▶ [Work to be completed]:
Pick out every row below that contains the word "getting" and copy each one. Case counts.

---

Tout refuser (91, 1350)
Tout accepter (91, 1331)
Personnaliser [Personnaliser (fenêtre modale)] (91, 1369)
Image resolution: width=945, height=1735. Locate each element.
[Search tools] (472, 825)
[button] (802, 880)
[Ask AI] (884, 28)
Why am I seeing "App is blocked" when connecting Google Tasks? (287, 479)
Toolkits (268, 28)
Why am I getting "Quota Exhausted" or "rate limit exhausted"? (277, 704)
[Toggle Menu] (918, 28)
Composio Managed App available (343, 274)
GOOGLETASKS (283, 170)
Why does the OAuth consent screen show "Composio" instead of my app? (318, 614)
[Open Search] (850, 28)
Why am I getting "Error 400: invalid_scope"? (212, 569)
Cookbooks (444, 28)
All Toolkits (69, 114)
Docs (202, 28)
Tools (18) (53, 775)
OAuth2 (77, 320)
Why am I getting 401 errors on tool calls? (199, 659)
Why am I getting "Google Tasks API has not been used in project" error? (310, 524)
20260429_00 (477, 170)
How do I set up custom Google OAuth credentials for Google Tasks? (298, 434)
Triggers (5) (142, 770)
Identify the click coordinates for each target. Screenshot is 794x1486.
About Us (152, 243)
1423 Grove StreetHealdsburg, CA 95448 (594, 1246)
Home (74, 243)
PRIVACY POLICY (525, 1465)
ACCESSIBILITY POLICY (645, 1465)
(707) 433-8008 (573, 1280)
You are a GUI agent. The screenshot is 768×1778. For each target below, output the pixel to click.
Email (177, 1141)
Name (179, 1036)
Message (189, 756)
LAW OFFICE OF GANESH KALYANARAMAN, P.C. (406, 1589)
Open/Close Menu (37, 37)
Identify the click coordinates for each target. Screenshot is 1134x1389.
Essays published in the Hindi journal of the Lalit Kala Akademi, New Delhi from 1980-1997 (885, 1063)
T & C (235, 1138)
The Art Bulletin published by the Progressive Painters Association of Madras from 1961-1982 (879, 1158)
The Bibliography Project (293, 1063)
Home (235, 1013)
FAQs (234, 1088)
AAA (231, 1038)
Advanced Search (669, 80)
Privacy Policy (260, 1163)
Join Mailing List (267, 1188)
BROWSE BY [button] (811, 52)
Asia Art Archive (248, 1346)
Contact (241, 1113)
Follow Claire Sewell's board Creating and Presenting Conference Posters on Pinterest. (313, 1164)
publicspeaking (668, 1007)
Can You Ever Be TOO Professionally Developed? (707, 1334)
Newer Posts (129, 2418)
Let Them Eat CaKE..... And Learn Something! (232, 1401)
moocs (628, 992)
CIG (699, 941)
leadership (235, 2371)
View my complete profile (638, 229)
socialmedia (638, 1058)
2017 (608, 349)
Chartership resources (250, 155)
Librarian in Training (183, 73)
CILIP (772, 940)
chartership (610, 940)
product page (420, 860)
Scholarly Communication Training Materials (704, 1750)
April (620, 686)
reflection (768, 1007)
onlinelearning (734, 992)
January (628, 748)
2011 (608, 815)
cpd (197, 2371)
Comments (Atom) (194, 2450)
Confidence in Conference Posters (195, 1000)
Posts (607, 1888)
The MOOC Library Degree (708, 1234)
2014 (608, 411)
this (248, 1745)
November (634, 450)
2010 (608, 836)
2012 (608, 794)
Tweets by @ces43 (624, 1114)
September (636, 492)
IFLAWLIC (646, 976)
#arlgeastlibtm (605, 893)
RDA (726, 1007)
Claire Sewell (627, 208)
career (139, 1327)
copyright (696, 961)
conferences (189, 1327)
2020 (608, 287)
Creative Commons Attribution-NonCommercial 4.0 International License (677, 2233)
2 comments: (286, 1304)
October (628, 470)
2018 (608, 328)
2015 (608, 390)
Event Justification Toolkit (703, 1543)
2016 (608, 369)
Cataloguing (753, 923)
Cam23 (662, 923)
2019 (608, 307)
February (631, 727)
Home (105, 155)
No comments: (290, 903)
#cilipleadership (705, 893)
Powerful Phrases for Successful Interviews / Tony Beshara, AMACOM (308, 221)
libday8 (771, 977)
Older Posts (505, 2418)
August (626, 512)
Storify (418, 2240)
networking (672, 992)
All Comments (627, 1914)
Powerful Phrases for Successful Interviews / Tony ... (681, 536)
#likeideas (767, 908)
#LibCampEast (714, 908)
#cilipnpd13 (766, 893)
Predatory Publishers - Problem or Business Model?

---

▶ [Written solution]:
Why am I getting "Quota Exhausted" or "rate limit exhausted"? (277, 704)
Why am I getting "Error 400: invalid_scope"? (212, 569)
Why am I getting 401 errors on tool calls? (199, 659)
Why am I getting "Google Tasks API has not been used in project" error? (310, 524)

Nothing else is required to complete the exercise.